Pixel coordinate grounding data
========
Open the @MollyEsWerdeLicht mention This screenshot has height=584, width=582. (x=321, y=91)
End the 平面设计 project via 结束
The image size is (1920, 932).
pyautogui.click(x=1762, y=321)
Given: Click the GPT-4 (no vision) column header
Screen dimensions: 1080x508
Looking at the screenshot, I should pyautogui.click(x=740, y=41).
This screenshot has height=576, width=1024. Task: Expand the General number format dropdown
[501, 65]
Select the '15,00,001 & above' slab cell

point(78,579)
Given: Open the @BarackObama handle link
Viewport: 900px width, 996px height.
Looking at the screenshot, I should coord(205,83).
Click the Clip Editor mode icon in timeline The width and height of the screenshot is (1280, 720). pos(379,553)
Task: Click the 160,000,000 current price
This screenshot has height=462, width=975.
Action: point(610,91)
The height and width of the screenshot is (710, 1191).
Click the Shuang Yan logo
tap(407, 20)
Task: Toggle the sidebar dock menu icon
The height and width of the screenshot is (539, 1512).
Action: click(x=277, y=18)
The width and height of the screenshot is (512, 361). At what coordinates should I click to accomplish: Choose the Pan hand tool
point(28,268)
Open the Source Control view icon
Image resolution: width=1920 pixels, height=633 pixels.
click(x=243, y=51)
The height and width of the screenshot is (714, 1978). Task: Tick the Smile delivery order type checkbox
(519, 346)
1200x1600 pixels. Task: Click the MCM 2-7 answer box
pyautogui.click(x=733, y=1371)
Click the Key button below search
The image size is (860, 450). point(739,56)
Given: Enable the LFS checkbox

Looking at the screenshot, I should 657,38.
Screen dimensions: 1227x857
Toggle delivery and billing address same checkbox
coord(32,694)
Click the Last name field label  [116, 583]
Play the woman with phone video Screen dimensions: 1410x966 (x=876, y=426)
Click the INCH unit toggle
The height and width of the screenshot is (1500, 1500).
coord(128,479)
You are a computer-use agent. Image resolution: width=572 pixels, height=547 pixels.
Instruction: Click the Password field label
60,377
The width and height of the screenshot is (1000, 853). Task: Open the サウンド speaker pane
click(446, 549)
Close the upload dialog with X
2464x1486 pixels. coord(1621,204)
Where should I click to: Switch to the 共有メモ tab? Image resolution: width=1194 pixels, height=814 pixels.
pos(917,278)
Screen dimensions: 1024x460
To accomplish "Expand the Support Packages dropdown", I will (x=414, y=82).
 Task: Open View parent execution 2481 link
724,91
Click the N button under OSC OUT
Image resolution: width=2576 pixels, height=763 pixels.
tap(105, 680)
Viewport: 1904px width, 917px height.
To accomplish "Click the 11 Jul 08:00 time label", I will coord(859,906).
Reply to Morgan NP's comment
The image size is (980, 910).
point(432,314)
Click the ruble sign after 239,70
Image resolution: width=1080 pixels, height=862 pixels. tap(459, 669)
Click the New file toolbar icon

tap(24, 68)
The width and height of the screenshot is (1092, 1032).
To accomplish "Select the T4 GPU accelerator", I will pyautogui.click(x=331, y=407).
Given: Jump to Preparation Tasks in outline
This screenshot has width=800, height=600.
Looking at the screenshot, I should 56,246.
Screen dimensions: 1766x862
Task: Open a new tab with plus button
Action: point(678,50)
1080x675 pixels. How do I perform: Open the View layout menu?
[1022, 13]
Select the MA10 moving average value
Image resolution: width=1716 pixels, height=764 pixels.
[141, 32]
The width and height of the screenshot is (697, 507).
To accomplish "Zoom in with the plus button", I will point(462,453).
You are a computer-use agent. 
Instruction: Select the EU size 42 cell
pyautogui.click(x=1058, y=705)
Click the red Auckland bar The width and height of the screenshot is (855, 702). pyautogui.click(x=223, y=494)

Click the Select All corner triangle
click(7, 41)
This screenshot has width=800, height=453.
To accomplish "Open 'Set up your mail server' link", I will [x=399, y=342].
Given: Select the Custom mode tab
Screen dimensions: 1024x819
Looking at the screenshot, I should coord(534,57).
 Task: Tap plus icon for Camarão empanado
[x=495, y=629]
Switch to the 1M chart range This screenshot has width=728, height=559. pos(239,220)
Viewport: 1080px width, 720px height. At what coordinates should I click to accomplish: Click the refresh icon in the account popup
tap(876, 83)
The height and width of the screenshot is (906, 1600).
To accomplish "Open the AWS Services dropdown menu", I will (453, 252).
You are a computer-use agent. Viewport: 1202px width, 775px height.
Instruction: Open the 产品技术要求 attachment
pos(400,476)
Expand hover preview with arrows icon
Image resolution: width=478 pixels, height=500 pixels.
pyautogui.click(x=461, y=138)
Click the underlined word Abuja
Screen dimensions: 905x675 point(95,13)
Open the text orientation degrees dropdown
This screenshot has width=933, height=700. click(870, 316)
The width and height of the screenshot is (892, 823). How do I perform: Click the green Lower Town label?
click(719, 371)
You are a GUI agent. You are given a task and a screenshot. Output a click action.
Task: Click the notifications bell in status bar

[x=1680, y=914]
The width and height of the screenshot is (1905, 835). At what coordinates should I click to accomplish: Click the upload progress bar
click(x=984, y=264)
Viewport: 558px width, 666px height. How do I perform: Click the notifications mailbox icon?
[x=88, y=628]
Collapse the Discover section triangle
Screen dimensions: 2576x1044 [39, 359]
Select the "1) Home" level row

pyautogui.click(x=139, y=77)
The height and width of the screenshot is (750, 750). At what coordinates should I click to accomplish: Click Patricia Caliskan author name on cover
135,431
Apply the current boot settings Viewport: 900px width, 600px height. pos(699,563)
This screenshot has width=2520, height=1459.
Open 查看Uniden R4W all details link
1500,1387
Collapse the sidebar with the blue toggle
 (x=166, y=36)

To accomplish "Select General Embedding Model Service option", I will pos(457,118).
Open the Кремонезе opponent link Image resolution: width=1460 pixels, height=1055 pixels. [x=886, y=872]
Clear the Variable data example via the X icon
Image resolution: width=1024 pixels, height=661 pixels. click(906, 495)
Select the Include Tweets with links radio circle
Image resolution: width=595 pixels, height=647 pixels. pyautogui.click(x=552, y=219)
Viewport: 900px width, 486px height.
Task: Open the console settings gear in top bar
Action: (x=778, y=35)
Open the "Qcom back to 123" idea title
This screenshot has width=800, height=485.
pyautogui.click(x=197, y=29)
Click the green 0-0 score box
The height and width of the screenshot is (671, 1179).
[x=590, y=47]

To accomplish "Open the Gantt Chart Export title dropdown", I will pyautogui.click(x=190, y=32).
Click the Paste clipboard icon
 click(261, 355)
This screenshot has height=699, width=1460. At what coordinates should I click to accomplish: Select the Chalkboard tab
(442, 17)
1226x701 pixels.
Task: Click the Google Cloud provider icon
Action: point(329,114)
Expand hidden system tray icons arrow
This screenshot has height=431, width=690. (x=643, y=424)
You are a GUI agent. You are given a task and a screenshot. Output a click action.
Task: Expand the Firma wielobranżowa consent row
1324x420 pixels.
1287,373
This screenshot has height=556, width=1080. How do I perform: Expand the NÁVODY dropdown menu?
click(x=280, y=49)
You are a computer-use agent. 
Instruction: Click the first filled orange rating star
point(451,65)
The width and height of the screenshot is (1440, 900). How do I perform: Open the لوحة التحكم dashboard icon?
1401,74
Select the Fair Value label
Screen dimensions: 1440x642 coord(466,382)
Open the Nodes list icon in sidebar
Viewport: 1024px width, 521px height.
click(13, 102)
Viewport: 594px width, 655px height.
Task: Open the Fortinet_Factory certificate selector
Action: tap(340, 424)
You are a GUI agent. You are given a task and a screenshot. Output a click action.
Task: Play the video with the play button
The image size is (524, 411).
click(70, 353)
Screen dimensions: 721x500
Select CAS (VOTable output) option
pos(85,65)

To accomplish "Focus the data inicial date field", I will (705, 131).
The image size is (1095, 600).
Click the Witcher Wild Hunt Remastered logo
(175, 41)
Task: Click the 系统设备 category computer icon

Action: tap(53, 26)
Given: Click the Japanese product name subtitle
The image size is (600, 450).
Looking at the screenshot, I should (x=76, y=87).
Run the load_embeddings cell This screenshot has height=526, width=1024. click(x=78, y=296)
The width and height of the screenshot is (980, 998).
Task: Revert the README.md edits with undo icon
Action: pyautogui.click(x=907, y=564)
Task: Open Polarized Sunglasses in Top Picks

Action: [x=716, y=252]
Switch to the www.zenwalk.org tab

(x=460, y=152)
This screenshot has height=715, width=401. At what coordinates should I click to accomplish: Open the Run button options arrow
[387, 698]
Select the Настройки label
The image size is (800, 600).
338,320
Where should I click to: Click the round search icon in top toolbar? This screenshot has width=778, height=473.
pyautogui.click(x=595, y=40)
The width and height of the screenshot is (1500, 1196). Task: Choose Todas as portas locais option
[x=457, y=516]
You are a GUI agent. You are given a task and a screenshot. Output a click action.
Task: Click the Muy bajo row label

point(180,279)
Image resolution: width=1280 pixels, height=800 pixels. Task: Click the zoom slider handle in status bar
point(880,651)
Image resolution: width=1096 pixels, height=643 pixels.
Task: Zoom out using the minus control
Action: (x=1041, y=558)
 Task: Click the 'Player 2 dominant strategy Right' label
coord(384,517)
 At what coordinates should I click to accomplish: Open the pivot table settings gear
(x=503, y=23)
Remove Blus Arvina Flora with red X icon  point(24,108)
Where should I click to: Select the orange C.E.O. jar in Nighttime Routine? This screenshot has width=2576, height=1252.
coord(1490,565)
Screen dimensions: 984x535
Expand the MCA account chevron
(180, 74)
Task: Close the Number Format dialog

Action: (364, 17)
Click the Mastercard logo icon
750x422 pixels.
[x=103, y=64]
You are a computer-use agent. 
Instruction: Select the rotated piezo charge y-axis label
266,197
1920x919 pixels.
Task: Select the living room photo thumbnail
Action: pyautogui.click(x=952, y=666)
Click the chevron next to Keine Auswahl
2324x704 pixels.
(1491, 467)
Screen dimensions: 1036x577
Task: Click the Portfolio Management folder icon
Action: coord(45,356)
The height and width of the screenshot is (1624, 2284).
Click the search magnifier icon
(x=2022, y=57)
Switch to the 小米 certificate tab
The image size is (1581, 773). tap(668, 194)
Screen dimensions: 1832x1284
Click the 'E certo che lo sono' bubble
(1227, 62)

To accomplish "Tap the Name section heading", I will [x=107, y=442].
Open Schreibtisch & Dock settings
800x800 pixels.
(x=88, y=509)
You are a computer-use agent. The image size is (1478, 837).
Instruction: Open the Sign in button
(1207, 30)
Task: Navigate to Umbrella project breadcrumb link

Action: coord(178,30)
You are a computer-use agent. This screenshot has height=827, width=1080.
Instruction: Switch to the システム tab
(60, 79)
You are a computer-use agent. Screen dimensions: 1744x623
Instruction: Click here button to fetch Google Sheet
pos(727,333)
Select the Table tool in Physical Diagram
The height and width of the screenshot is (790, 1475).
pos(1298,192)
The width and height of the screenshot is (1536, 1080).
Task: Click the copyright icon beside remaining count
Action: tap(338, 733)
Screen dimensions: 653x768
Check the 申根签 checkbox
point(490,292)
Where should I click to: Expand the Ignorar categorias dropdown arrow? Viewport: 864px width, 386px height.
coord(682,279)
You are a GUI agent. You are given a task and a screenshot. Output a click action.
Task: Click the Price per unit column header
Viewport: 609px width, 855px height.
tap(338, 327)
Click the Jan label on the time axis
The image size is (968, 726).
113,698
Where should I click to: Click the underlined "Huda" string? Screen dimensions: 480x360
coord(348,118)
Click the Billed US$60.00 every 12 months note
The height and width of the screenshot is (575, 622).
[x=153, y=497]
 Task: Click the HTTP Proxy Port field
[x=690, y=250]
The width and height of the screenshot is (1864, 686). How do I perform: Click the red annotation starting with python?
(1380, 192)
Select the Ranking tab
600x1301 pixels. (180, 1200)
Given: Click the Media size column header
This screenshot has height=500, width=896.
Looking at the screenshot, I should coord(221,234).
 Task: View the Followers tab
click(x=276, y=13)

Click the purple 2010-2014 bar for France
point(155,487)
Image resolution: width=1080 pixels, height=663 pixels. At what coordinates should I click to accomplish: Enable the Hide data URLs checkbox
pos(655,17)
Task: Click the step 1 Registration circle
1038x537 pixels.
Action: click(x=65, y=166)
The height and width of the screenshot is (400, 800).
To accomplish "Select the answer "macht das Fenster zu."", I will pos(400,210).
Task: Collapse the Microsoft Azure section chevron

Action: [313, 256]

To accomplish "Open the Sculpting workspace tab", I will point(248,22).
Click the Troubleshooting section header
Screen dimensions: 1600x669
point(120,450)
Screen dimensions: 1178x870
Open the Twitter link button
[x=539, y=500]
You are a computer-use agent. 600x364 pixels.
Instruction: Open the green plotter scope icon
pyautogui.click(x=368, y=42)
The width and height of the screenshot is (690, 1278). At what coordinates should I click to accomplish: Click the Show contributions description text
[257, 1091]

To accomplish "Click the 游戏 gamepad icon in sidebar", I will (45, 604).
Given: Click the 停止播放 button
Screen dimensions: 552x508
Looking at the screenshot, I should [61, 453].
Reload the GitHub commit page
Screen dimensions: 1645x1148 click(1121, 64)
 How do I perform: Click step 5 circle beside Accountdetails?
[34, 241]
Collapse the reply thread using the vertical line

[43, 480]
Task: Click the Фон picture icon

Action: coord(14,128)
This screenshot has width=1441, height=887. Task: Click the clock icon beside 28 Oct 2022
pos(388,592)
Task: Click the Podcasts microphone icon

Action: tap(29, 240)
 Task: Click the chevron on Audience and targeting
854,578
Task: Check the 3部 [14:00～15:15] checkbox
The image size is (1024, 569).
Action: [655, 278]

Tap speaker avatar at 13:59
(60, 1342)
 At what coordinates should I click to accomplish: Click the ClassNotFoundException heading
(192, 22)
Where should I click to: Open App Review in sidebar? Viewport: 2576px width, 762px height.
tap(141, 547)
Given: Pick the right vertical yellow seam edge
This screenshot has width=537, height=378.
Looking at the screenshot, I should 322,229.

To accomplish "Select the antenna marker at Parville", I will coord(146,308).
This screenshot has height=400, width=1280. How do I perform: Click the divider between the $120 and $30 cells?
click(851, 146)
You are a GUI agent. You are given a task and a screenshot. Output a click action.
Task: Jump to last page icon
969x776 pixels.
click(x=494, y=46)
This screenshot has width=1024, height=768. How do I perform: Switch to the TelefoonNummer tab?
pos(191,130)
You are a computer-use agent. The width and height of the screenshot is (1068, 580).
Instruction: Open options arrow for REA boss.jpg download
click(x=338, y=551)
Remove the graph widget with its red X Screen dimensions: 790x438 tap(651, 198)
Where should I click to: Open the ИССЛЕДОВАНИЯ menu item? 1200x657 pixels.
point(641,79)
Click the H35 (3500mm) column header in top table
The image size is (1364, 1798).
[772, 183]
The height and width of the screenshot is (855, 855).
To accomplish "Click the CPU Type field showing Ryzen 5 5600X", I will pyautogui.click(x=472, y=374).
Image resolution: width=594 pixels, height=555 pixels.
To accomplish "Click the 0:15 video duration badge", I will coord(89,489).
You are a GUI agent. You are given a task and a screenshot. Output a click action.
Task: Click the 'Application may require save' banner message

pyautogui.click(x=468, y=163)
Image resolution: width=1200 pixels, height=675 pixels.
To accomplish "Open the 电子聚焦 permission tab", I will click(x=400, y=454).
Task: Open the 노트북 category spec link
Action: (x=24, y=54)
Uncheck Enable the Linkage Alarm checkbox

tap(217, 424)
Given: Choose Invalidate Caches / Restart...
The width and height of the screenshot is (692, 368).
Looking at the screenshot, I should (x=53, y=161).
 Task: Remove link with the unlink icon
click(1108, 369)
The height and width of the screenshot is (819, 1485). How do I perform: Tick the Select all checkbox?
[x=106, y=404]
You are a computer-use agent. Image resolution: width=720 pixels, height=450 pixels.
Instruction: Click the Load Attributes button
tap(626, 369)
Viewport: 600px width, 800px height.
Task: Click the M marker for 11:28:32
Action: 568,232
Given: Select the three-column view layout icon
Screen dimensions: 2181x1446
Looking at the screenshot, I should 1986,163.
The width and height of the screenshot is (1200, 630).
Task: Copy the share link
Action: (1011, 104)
========
■ The problem
In the records above, find each line holding "video" and copy it.

■ Solution
Play the woman with phone video Screen dimensions: 1410x966 (x=876, y=426)
Task: Play the video with the play button
To accomplish "Click the 0:15 video duration badge", I will coord(89,489).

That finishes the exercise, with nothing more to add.